Both the Portuguese and Dutch supported
schools in the Moluccas for religious instruction,
and an allowance of rice was given to the students,
which appears to have been the great inducement
to frequent them, from whence it is that the Dutch
often ludicrously denominate the native converts
rice Christians. Valentyn quotes one case in which
the reduction of the usual supply was the cause of
dispersing all the students ; and another, more favourable
to the native character, in which the scholars
absented themselves, because the preacher
spoke bad and unintelligible Malay to them !

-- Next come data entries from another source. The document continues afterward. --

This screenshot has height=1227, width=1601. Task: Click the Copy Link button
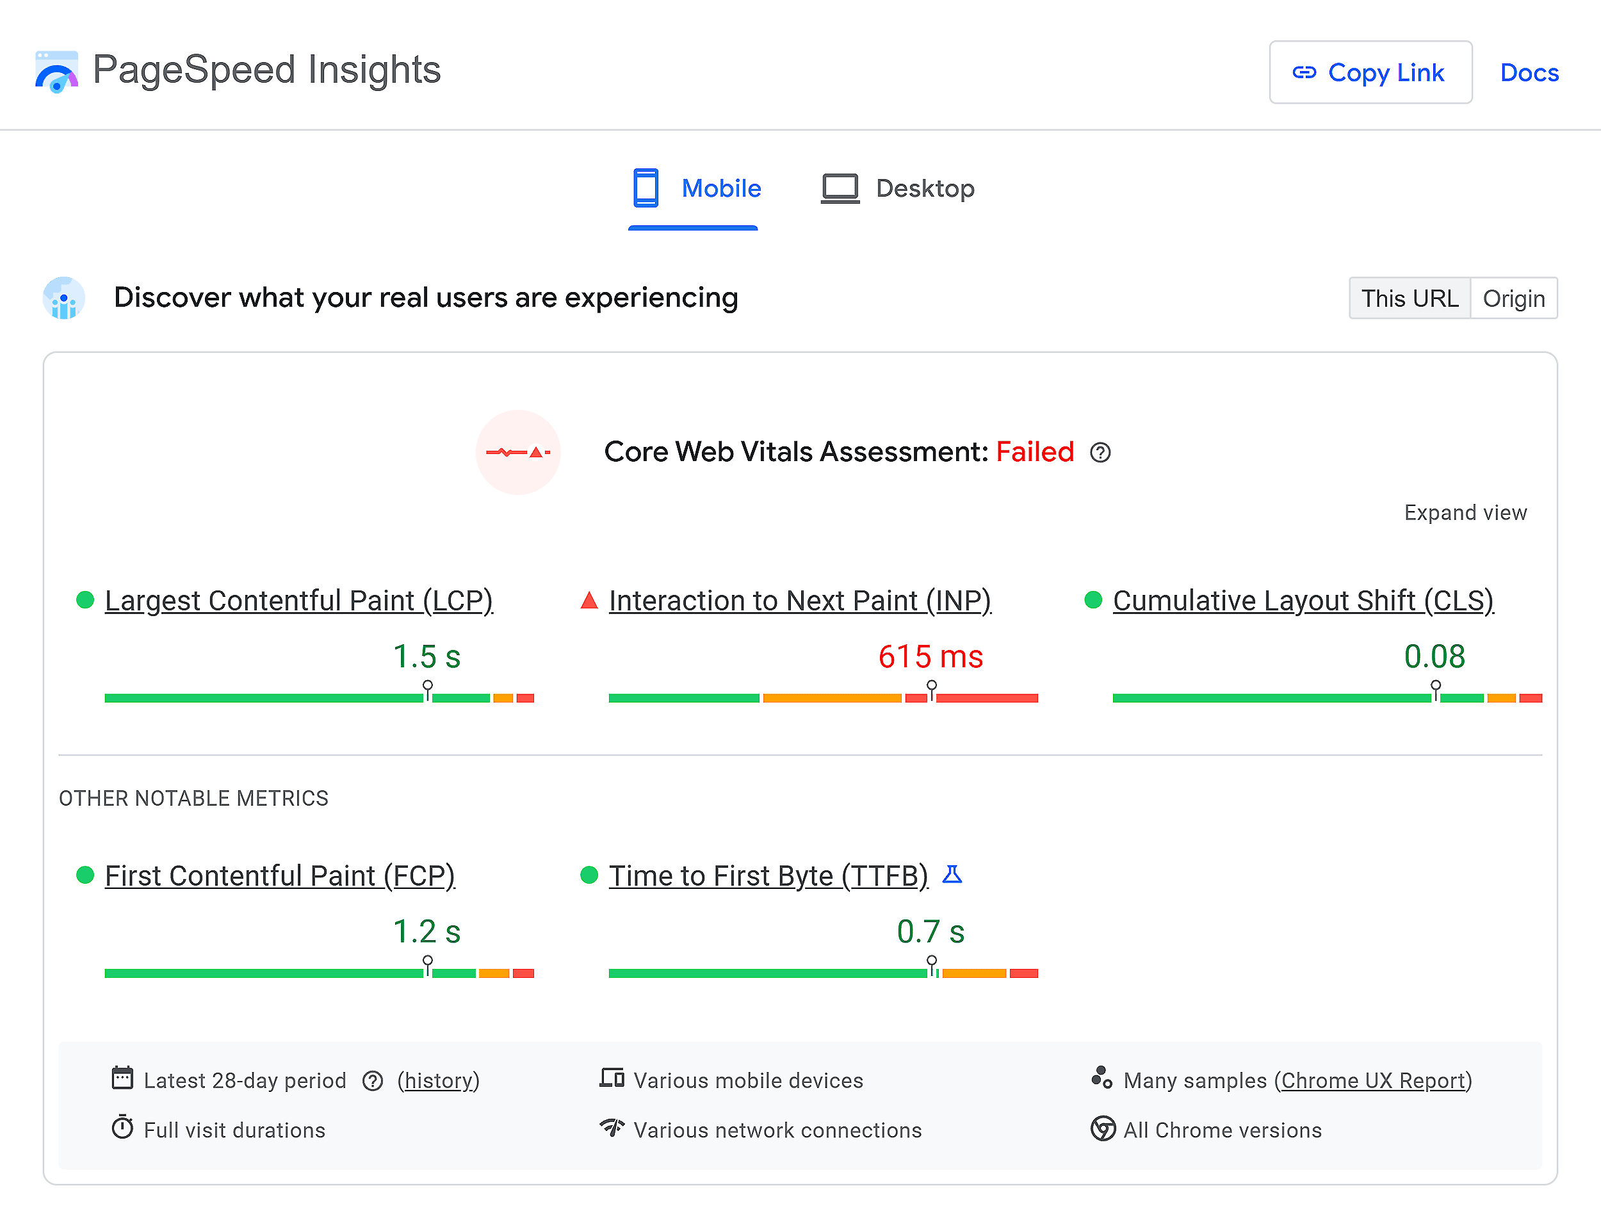1371,72
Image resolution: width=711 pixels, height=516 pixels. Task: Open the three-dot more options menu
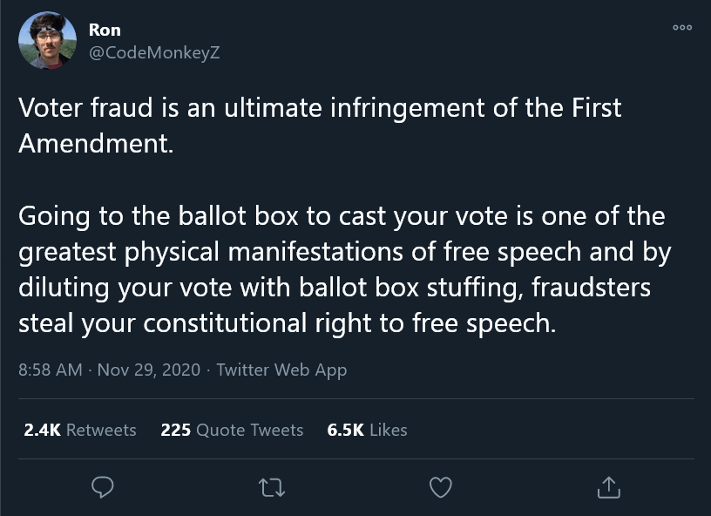pos(682,28)
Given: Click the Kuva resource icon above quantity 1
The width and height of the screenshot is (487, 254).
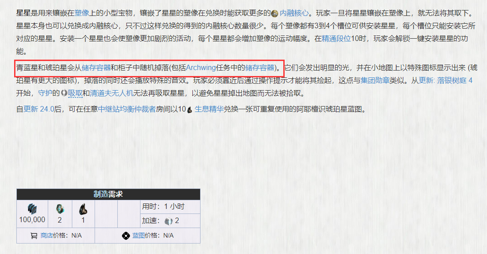Looking at the screenshot, I should pos(83,209).
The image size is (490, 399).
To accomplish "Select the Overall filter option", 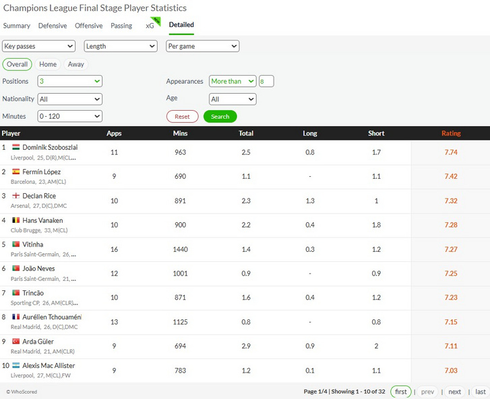I will (18, 64).
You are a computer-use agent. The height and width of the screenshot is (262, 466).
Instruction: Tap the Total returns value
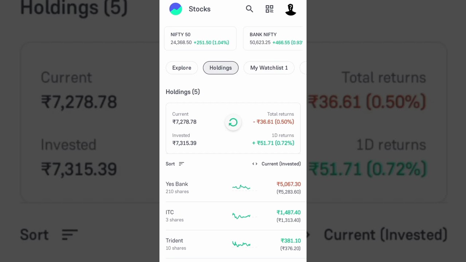[x=273, y=122]
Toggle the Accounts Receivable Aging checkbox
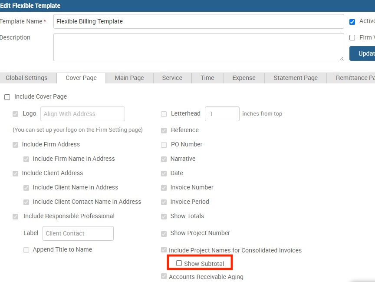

The Portuguese and Spanish adventurers, who
first visited,the Archipelago, were deeply tinctured
with the religious frenzy, bigotry, and intolerance
of their age and nations, and no sooner had
intercourse with the islanders than they began the
work of conversion. The illustrious Magellan
himself set the example, and, indeed, fell a sacrifice
to his imprudent zeal on this subject,
Many circumstances contributed to frustrate the
effects of this zeal. The instructors were ignorant
of the language, the habits, and manners of the
natives,-—the manners of Europe were at direct
variance with those of the east,—the Europeans,
by their intemperance, and, above all, by their
avarice and rapacity, brought their religion into
odium,—and it happened unluckily that but a very
little time before the commencement of their intercourse,
the people of the Archipelago had received
a new religion, mpre popular, because introduced
with more skill, and under circumstances
more agreeable to the genius of their character,
their state of society, and their temporal prosperity.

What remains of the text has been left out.